## Text extract
◇ ◇ ◇ ◇

DigitallyCreated

Blog

Sweeping Yucky LINQ Queries Under the Rug with Expression Tree Rewriting

May 02, 2011 2:06 PM by Daniel Chambers (last modified on May 03, 2011 6:43 AM)

In my last post, I explained some workarounds that you could hack into your LINQ queries to get them to perform well when using LINQ to SQL and SQL CE 3.5. Although those workarounds do help fix performance issues, they can make your LINQ query code very verbose and noisy. In places where you’d simply call a constructor and pass an entity object in, you now have to use an object initialiser and copy the properties manually. What if there are 10 properties (or more!) on that class? You get a lot of inline code. What if you use it across 10 queries and you later want to add a property to that class? You have to find and change it in 10 places. Did somebody mention code smell?

In order to work around this issue, I’ve whipped up a small amount of code that allows you to centralise these repeated chunks of query code, but unlike the normal (and still recommended, if you don’t have these performance issues) technique of putting the code in a method/constructor, this doesn’t trigger these performance issues. How? Instead of the query calling into an external method to execute your query snippet, my code takes your query snippet and inlines it directly into the LINQ query’s expression tree. (If you’re rusty on expression trees, try reading this post, which deals with some basic expression trees stuff.) I’ve called this code the ExpressionTreeRewriter.

The Rewriter in Action

Let’s set up a little (and very contrived) scenario and then clean up the mess using the rewriter. Imagine we had this entity and this DTO:

public class PersonEntity
{
    public int ID { get; set; }
    public string FirstName { get; set; }
    public string LastName { get; set; }
}

public class PersonDto
{
    public int EntityID { get; set; }
    public string GivenName { get; set; }
    public string Surname { get; set; }
}

Then imagine this nasty query (if it’s not nasty enough for you, add 10 more properties to PersonEntity and PersonDto in your head):

IQueryable<PersonDto> people = from person in context.People
                               select new PersonDto
                               {
                                   EntityID = person.ID,
                                   GivenName = person.FirstName,
                                   Surname = person.LastName,
                               };

Normally, you’d just put those property assignments in a PersonDto constructor that takes a PersonEntity and then call that constructor in the query. Unfortunately, we can’t do that for performance reasons. So how can we centralise those property assignments, but keep our object initialiser? I’m glad you asked!

First, let’s add some stuff to PersonDto:

public class PersonDto
{
    ...

◇ ◇ ◇ ◇

(Element and text location data)

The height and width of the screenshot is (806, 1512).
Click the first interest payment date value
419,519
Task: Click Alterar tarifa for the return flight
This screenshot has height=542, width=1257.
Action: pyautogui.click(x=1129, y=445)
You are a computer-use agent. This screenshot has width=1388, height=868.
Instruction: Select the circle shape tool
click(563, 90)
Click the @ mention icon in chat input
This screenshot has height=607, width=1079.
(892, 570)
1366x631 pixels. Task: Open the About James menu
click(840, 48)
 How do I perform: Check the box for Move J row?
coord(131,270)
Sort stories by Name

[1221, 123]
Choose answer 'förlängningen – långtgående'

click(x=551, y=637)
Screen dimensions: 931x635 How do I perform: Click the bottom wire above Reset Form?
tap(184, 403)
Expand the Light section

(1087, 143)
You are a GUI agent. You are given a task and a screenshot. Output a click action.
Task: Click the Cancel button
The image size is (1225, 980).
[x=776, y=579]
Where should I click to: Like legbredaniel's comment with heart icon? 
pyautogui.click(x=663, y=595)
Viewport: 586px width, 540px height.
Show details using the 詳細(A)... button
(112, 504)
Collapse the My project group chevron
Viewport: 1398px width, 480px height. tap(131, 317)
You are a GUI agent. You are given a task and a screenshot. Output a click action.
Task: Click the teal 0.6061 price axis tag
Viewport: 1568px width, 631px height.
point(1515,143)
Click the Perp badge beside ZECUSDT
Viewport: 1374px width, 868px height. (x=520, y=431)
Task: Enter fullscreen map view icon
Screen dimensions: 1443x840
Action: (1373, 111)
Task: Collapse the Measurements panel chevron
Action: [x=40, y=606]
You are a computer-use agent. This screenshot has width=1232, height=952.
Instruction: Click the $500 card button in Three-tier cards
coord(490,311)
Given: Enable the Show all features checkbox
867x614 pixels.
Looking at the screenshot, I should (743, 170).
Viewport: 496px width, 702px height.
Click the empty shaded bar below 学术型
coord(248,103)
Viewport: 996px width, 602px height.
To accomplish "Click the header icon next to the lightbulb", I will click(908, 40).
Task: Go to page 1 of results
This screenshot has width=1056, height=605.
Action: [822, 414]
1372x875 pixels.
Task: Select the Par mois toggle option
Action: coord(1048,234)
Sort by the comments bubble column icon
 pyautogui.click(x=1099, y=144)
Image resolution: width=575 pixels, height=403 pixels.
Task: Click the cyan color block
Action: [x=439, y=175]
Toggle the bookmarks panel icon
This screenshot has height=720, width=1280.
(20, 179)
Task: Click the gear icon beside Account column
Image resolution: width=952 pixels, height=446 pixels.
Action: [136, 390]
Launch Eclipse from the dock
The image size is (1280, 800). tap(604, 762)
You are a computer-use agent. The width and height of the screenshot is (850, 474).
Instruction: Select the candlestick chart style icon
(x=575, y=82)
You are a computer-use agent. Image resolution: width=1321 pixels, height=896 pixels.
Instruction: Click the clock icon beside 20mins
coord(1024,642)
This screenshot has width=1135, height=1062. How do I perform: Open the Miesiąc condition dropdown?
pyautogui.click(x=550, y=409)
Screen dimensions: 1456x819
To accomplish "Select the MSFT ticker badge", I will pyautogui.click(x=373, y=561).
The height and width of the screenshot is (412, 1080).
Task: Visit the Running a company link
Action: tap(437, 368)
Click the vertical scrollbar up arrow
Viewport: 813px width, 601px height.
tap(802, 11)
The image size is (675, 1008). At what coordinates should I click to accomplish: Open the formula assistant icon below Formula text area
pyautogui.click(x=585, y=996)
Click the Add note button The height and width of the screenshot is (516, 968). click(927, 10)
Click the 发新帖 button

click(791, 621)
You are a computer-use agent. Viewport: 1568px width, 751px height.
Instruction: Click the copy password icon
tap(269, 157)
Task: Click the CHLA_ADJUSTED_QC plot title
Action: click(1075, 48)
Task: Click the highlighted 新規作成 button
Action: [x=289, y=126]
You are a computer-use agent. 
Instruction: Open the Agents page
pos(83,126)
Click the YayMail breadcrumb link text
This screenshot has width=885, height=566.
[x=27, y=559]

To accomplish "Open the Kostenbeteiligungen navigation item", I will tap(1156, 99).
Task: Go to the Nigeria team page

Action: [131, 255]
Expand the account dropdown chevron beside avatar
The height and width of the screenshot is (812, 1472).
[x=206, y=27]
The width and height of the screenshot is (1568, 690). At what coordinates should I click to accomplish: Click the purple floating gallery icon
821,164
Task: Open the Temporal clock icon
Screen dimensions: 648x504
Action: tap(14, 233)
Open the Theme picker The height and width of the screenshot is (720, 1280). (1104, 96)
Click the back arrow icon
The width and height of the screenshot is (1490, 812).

◇ ◇ ◇ ◇

## Challenges
a. Write out the LINQ rewriting post starting at "DigitallyCreated" and ending at "mention code smell?".
b. Answer these questions from the LINQ rewriting post:
(i) What name is given to the code that inlines query snippets into the LINQ query's expression tree?
(ii) In the sample query, which PersonDto property is assigned person.LastName?
(iii) With which two technologies do the workarounds from the previous post help LINQ queries perform well?

## Answers provided
a.
DigitallyCreated

Blog

Sweeping Yucky LINQ Queries Under the Rug with Expression Tree Rewriting

May 02, 2011 2:06 PM by Daniel Chambers (last modified on May 03, 2011 6:43 AM)

In my last post, I explained some workarounds that you could hack into your LINQ queries to get them to perform well when using LINQ to SQL and SQL CE 3.5. Although those workarounds do help fix performance issues, they can make your LINQ query code very verbose and noisy. In places where you’d simply call a constructor and pass an entity object in, you now have to use an object initialiser and copy the properties manually. What if there are 10 properties (or more!) on that class? You get a lot of inline code. What if you use it across 10 queries and you later want to add a property to that class? You have to find and change it in 10 places. Did somebody mention code smell?

b.
(i) ExpressionTreeRewriter
(ii) Surname
(iii) LINQ to SQL and SQL CE 3.5